All files in src are clearly named accoring to their respective exercises and can be executed independendly to yield sample results.

Chosen Hyperparameters

Ex. 3

For Exercise 3, the following hyperparameters were used for each dataset:
We used an HPO to find these.

Dataset sched C batch_size delta dim l l_ns lr n_epochs p q
Cora plateau 98.533 8726 0.005616 128 5 5 0.006572 250 1 0.1
CiteSeer linear 48.541 9742 0.00001324 128 5 5 0.0968 200 1 0.1

Ex. 4

For Exercise 4, the following hyperparameters were used for each dataset:
These were discovered by good intuition after the HPO for task 3.

Dataset sched C batch_size delta dim l l_ns lr n_epochs p q
Facebook - - 2000 - 128 5 5 0.01 100 1.0 1.0
PPI - - 2000 - 128 5 5 0.01 100 1.0 1.0

The values not given were left at their default values.

Results

Ex. 3

Mean ± StD of Accuracy (rounded in %)

Dataset ↓ , p,q → 1.0, 0.1 0.1, 1.0 1.0, 1.0
Cora 85.3 ± 1.93 85.78 ± 1.73 84.38 ± 2.42
Citeseer 63.56 ± 2.0 59.78 ± 2.31 63.22 ± 2.62

Ex. 4

Mean ± StD (rounded in %) for p = q = 1.0

Dataset Accuracy ROC-AUC
Facebook 97.7 ± 1.29 97.78 ± 1.28
PPI 86.79 ± 4.4 86.8 ± 4.34

Discussion

For Citeseer finding good hyperparameters was difficult, which is why we ran an HPO for that. For Cora, the results are much better than the requested threshold, whereas for Citeseer, it is relatively tight.

For link prediction, the results are very good, reaching high ROC-AUC scores and accuracies well above the requested thresholds. The hyperparameters were relatively easy to find.

Yet it must be noted that the computation of the tensor of Hadamard products XX is rather memory-inefficient and may thus lead to memory issues, e.g. RAM spillovers and associated slowdowns. We tried to fix this issue by finding a more elegant way of mapping/indexing edges to XX but have yet to iron things out.

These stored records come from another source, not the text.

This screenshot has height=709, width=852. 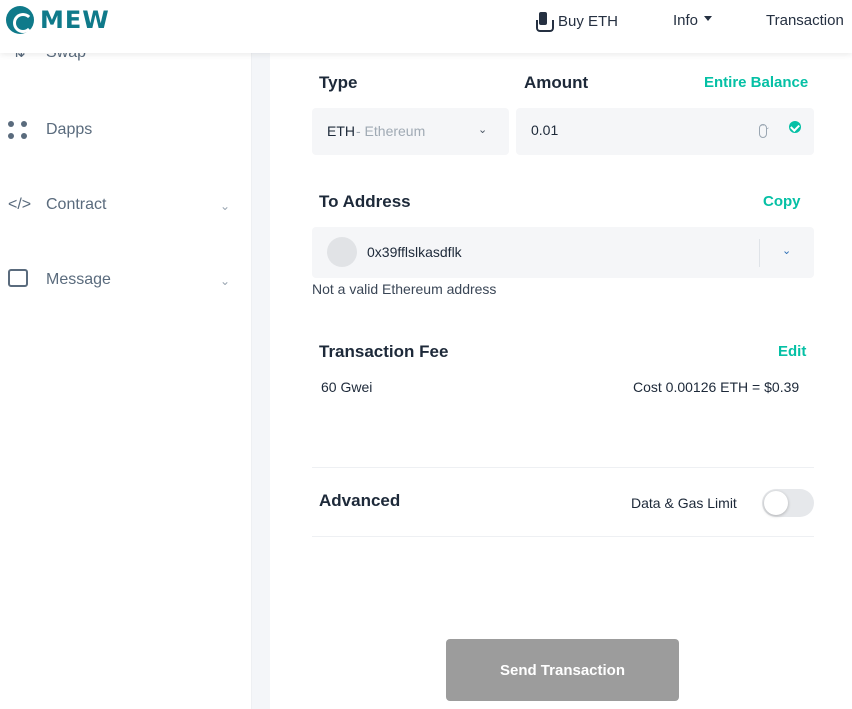 I want to click on send-transaction-button: Send Transaction, so click(x=562, y=670).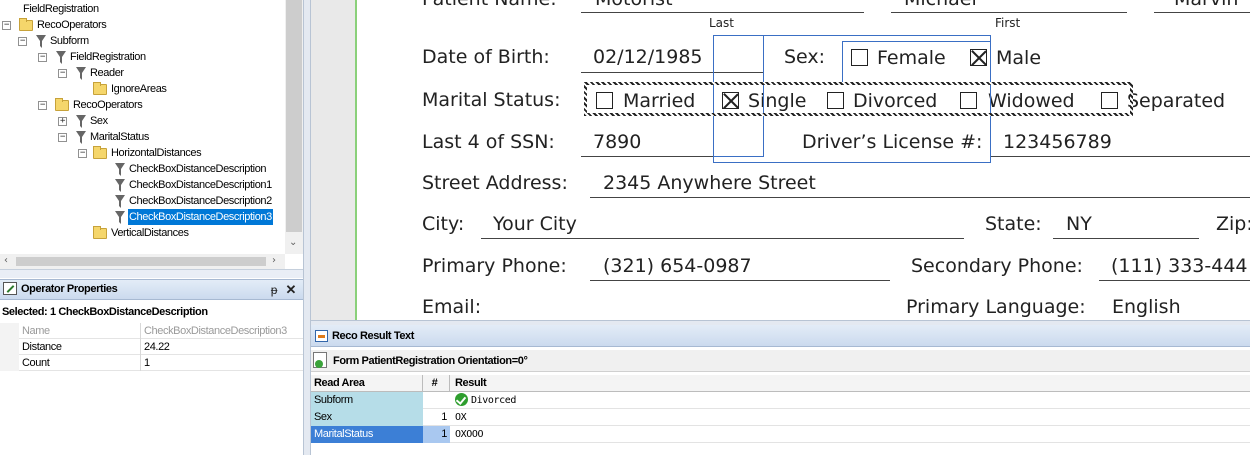  Describe the element at coordinates (1206, 5) in the screenshot. I see `middle-name-value: Marvin` at that location.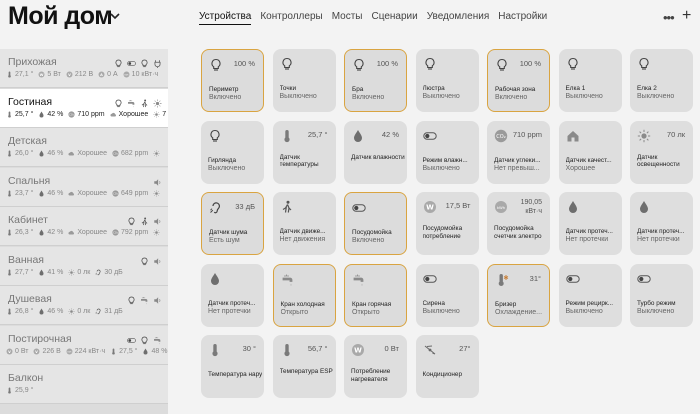 The image size is (700, 414). I want to click on room-item: Ванная 27,7 ° 41 % 0 лк 30 дБ, so click(84, 266).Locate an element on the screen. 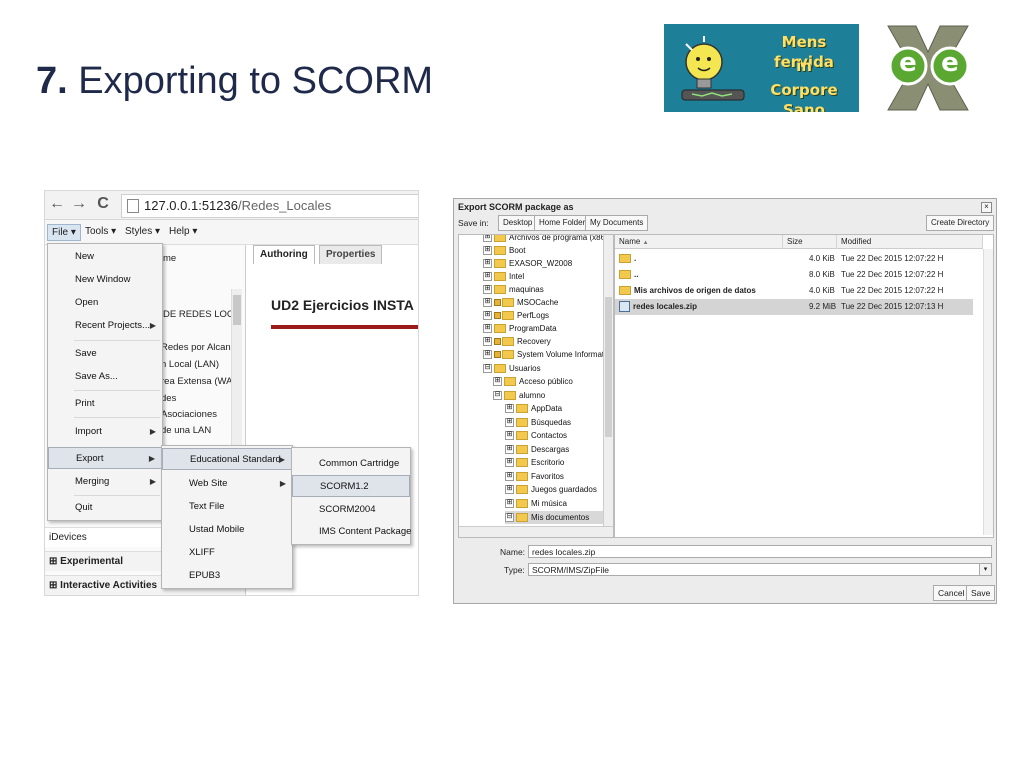 The height and width of the screenshot is (768, 1024). menu-item-print: Print is located at coordinates (105, 404).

We initially had trouble reaching the desired thresholds until we ran the HPO for Ex.3 and intuited better hyperparameters for Ex.4, e.g. more and much larger batches.

For Ex.3 we again have wandb reports:
Cora Report Citeseer Report

Conclusion

This task was more successful than the last ones in achieving the desired results. Accounting for said memory issues, the implementation itself as well as the HPO were relatively fast.

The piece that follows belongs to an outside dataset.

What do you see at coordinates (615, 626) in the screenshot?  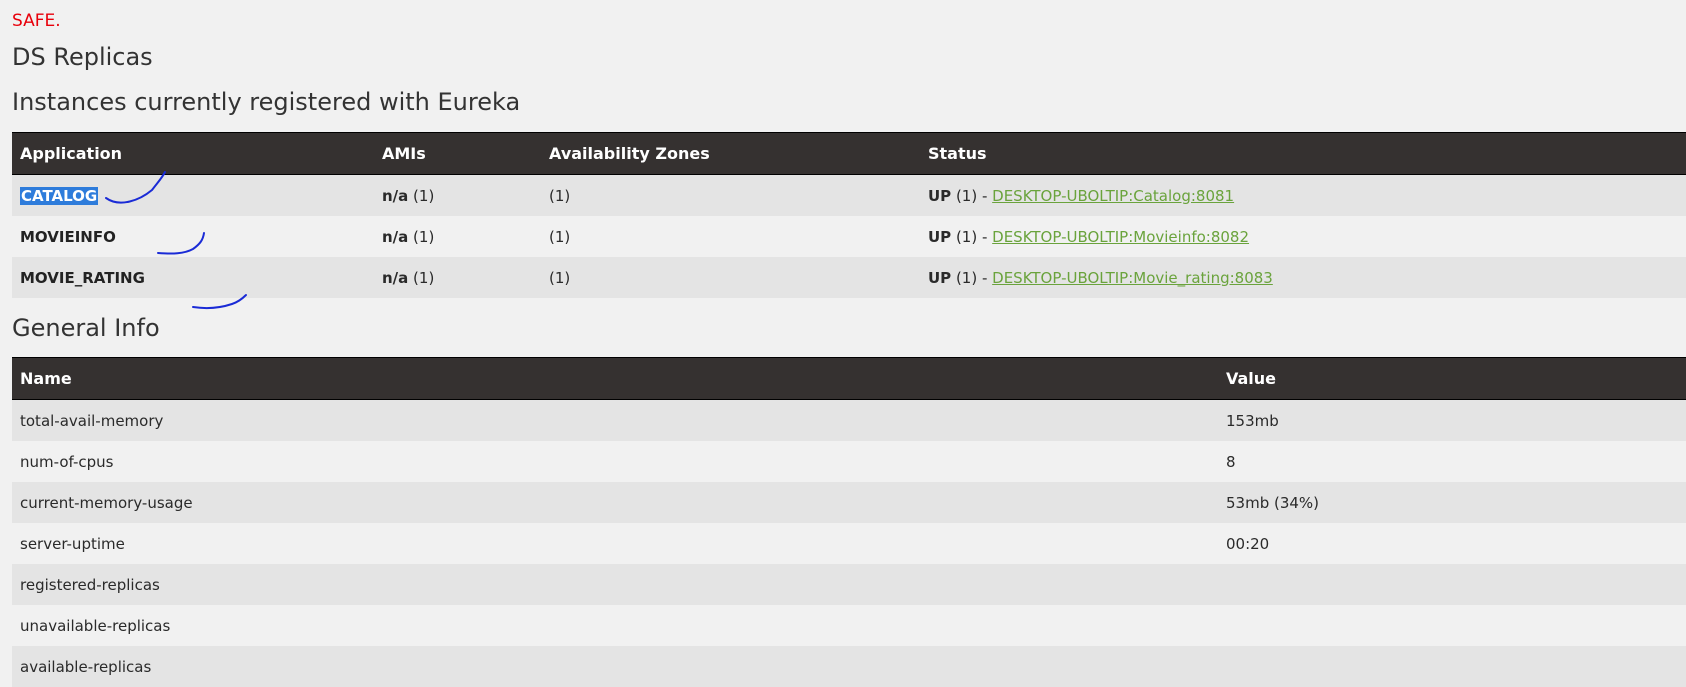 I see `info-name: unavailable-replicas` at bounding box center [615, 626].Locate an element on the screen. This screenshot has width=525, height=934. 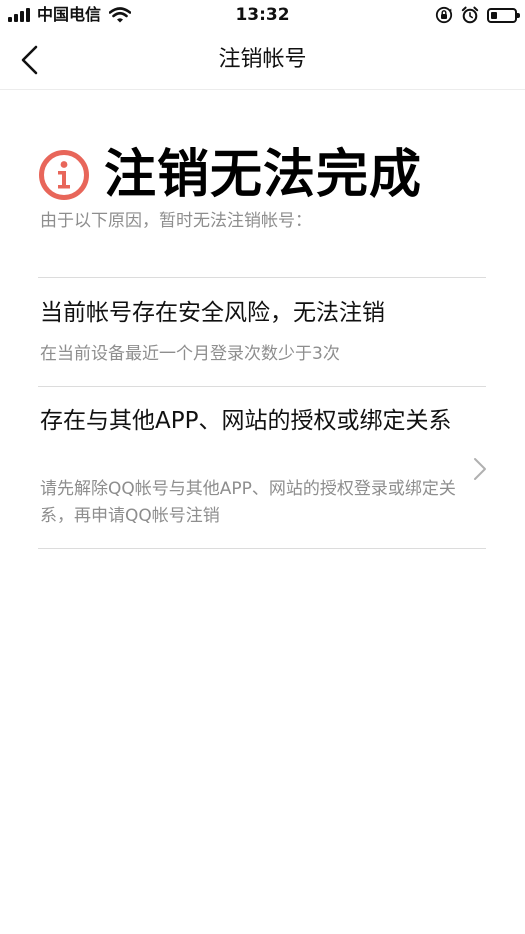
rotation-lock-icon is located at coordinates (444, 15).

There were however some ambiguities in the exercise: For example whether w & w' in the sum in the denominator of the loss function should be interpreted as sets or sequences, i.e. if they may contain repeated nodes. Moreover all the graphs - except that for Facebook - contained connected components with less than two edges - e.g. singular nodes with self-loops - which thus could not satisfy the connectivity conditions set forth for edge sampling in link prediction.

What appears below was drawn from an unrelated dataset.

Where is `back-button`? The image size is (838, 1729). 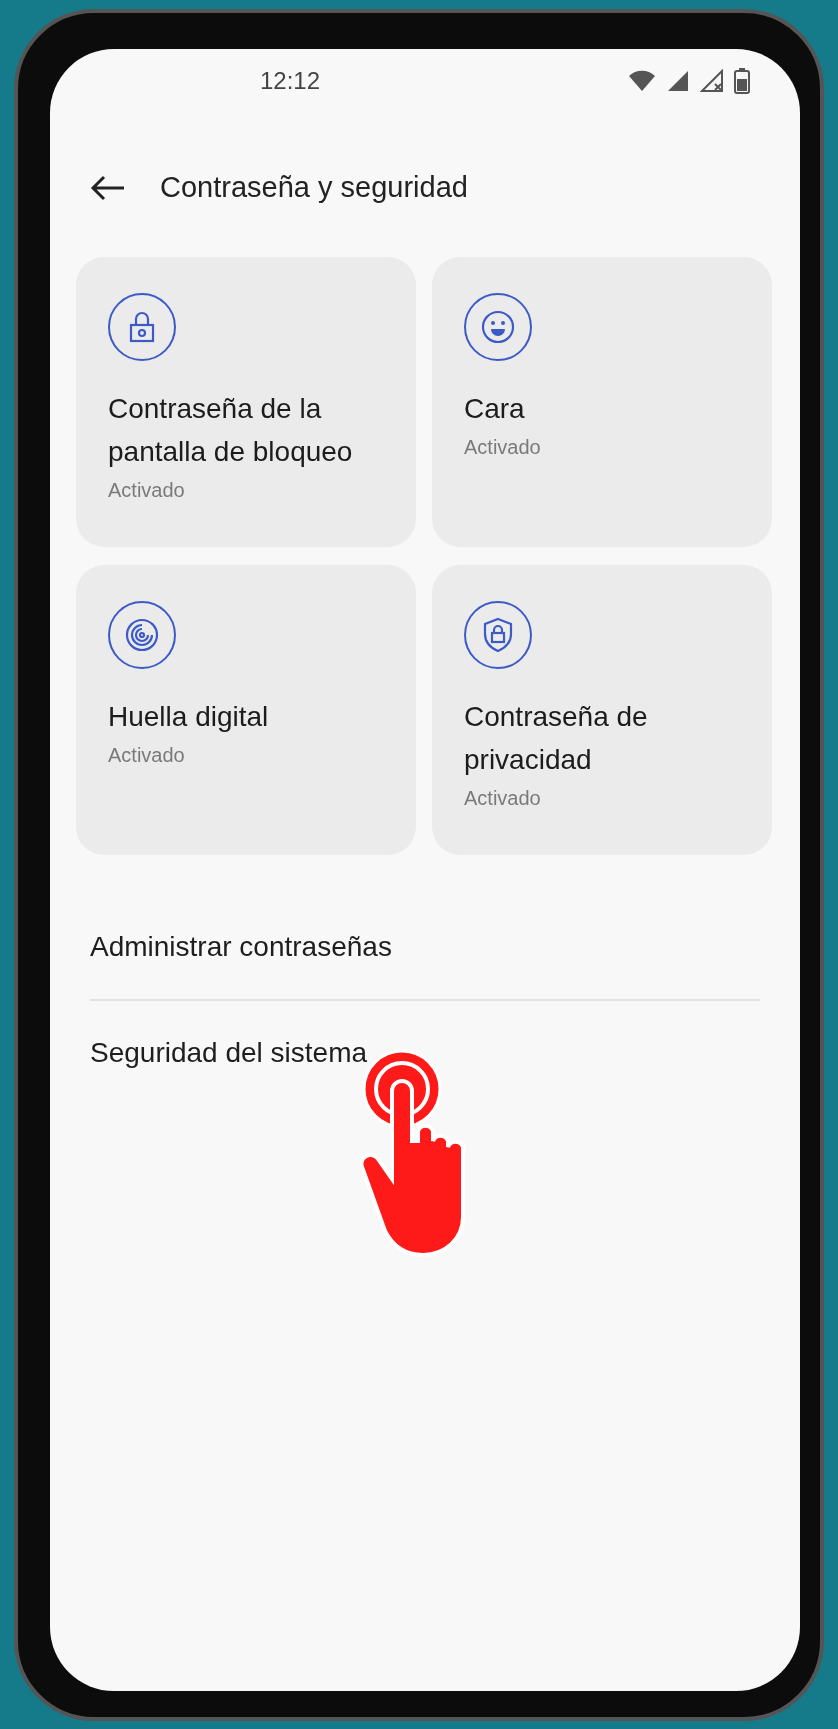
back-button is located at coordinates (108, 188).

Luckily though, none of these issues seemed to lead to much of a performance loss. Likely because (a) the computed loss function values are still similar enough for both the set & sequence interpretation of w & w' in the denominator, and (b) because these too small connected components are negligable compared to the one or few largest ones.


Note on Exercise Split

David laid much of the groundwork for random walks (Ex.1), node2vec (Ex.2), node classification (Ex.3) & link prediction (Ex.4). Benedict greatly improved upon David's code by making it faster and adding more parallelization, especially for random walks. He also did the HPO for Ex.3, intuited good hyperparameters for Ex.4 and wrote main.py. Moreover for Ex.4 Benedict improved upon the edge sampling by introducing the building of spanning trees to avoid the removal of connecting edges within train. & eval. edge sets. Ahmet developed all his code side-by-side, yielding some results of his own. Benedict cleaned and submitted his forked code in the end.

Later Improvements

On david/sheet4 the memory issue for the computation of XX in link prediction was resolved simply by only taking the Hadamard products over the sampled edges rather than the complete graph. However for some unforseen reason the same issue could not yet be resolved for Benedict's version on main while maintaining the previous performance. We can only guess that it has something to do with the different edge sampling strategies used in the versions.